Type of information:

experimental study

Adequacy of study:

supporting study

Study period:

From 07-01-1992 to 22-01-1992

Reliability:

4 (not assignable)

Rationale for reliability incl. deficiencies:

documentation insufficient for assessment

Remarks:

This study was performed according to DIN 38412 part 27 with GLP statement, but don't give sufficient experimental details. Therefore, this study is considered not assignable.

Data source

Materials and methods

Principles of method if other than guideline:

Not applicable

GLP compliance:

yes

Test material

Sampling and analysis

Analytical monitoring:

no

Details on sampling:

Not applicable

Test solutions

Vehicle:

no

Details on test solutions:

PREPARATION AND APPLICATION OF TEST SOLUTION (especially for difficult test substances):
- Method: 10 g of the test item was dissolved with 100 mL of deionised water.

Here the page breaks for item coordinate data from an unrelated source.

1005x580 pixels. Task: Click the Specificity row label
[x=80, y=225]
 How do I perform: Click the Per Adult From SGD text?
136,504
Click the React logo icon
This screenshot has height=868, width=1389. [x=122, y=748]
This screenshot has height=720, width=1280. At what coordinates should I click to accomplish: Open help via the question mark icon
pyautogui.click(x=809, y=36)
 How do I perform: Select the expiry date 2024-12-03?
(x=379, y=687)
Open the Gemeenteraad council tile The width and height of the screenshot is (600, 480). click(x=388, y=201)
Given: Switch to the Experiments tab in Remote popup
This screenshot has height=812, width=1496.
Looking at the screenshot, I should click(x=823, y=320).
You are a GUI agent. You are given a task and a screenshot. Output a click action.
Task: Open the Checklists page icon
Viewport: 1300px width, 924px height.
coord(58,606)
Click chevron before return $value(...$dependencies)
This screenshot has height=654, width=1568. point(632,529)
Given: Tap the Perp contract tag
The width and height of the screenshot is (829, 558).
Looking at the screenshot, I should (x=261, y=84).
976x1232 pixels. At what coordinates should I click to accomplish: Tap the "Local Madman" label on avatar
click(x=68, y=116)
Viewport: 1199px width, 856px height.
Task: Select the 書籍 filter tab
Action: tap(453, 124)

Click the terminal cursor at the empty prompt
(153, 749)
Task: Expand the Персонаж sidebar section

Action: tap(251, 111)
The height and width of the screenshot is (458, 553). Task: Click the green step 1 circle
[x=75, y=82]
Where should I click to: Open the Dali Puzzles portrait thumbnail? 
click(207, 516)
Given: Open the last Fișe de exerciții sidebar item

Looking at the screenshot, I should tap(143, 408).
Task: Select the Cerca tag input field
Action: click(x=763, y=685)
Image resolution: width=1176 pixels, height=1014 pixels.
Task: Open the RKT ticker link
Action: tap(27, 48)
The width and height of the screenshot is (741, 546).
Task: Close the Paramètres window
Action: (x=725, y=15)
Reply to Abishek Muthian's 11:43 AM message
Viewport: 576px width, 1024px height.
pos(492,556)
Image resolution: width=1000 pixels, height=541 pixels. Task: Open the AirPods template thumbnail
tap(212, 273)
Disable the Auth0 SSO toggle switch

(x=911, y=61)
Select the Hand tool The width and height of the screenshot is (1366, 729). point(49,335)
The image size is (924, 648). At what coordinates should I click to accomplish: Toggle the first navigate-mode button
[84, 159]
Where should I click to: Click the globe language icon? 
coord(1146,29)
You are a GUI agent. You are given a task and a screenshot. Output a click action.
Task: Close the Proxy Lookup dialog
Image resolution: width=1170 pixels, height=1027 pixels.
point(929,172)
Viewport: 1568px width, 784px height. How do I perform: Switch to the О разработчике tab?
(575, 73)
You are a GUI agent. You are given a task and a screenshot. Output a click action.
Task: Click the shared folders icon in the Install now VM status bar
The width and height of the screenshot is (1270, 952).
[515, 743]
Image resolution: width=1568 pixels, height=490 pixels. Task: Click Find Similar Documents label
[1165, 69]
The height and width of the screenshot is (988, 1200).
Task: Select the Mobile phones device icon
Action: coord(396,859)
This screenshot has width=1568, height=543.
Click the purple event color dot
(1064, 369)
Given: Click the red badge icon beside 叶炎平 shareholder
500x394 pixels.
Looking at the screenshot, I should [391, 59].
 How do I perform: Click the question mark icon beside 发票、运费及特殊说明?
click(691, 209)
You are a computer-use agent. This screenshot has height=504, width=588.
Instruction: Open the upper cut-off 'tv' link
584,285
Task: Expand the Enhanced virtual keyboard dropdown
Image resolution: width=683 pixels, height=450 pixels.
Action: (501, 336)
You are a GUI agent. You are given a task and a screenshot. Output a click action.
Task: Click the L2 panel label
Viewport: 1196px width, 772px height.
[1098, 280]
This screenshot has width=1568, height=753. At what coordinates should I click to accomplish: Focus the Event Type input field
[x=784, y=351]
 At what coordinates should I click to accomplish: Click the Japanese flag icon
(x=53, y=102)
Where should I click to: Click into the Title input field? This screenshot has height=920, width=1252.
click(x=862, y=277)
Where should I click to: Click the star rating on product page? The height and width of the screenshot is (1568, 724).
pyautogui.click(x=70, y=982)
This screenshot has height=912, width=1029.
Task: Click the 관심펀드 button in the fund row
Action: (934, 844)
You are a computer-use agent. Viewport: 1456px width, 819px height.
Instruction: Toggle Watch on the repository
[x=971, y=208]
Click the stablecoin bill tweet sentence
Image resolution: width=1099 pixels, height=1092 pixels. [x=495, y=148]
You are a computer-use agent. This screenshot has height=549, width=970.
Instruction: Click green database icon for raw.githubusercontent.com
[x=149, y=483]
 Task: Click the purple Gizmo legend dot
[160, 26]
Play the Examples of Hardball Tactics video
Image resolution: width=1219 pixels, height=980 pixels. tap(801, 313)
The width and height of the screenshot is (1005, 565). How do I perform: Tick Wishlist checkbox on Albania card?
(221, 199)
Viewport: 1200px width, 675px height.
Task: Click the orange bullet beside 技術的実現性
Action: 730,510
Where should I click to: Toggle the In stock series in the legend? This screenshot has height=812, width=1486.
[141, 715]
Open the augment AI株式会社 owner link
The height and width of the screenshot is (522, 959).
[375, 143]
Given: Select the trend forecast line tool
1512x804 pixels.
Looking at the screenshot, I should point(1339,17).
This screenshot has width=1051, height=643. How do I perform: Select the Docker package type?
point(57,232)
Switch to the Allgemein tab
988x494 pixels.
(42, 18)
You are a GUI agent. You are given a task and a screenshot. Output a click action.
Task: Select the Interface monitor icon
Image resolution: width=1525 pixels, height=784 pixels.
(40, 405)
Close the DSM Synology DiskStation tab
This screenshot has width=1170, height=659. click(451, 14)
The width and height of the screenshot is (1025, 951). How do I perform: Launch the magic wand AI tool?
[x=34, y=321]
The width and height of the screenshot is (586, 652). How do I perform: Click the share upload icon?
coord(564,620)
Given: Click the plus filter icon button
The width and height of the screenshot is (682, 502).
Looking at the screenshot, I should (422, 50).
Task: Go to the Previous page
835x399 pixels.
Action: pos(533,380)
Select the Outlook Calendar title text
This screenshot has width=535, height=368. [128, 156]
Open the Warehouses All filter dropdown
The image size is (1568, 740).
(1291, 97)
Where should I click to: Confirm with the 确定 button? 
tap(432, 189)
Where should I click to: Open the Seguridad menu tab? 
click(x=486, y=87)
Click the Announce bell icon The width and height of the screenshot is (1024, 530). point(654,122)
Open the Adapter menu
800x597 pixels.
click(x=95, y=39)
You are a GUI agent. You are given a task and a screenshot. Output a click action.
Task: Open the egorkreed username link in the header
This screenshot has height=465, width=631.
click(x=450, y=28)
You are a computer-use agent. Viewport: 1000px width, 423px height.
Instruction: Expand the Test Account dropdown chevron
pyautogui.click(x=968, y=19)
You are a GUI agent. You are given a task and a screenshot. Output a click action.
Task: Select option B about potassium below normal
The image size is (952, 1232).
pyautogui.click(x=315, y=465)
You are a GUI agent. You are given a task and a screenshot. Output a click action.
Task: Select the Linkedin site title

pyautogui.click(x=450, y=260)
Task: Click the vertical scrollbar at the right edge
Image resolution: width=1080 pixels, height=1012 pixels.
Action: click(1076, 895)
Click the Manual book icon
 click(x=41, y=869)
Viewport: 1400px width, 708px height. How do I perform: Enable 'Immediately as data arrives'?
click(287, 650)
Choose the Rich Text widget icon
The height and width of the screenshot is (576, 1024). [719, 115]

The test item was stirring for 24 hours with a magnetic stirrer and then, the solution was filtered.
- Eluate: deionised water
- Differential loading: no data
- Control: yes
- Chemical name of vehicle (organic solvent, emulsifier or dispersant): not applicable
- Concentration of vehicle in test medium (stock solution and final test solution(s) including control(s)): not applicable

Test organisms

Test organisms (species):

Pseudomonas putida

Details on inoculum:

No data

Study design

Test type:

not specified

Water media type:

freshwater

Limit test:

yes

Total exposure duration:

30 min

Remarks on exposure duration:

none

Post exposure observation period:

none

Test conditions

Hardness:

No data

Test temperature:

No data

pH:

No data

Dissolved oxygen:

No data

Salinity:

Not applicable

Nominal and measured concentrations:

loading rate of 10 g/L.

Details on test conditions:

TEST SYSTEM
no data

TEST MEDIUM / WATER PARAMETERS
no data

OTHER TEST CONDITIONS
no data

EFFECT PARAMETERS MEASURED (with observation intervals if applicable) : The respiration rates (oxygen consumption) were measured.

TEST CONCENTRATIONS
- Spacing factor for test concentrations: not applicable (limit test)
- Justification for using less concentrations than requested by guideline: not applicable
- Range finding study: no.

Reference substance (positive control):

no

Results and discussion

Details on results:

Oxygen consumption for the control (mg/L O2/min) = 2.25; 2.25; 2.2 (mean of 2.23 mg/L O2/min).
Oxygen consumption for the test substance (mg/L O2/min) = 2.7 (0% inhibition)

DOC at the beginning of the test = 13.05 mg/L
DOC at the end of the test = 50.1 mg/L.

Results with reference substance (positive control):

None

Reported statistics and error estimates:

None

Any other information on results incl. tables

No additional information

Applicant's summary and conclusion

Validity criteria fulfilled:

not specified

Remarks:

no sufficient information.

Conclusions:

The test item had no inhibitory effect on the respiration rate of Pseudomonas putida after the incubation period of 30 min at the test item concentration of 10 g/L. The 30min-EC0 was at least 10 g/L.

Executive summary:

The inhibitory effect of the test item on the respiration rate of Pseudomonas putida was investigated in a 30 min respiration inhibition test according to the DIN Guideline 38412 part 27 with GLP statement.

A limit test with a nominal test concentration of 10 g/L was performed.

The test item had no inhibitory effect on the respiration rate of Pseudomonas putida after the incubation period of 30 min at the test item concentration of 10 g/L. The 30min-EC0 was at least 10 g/L.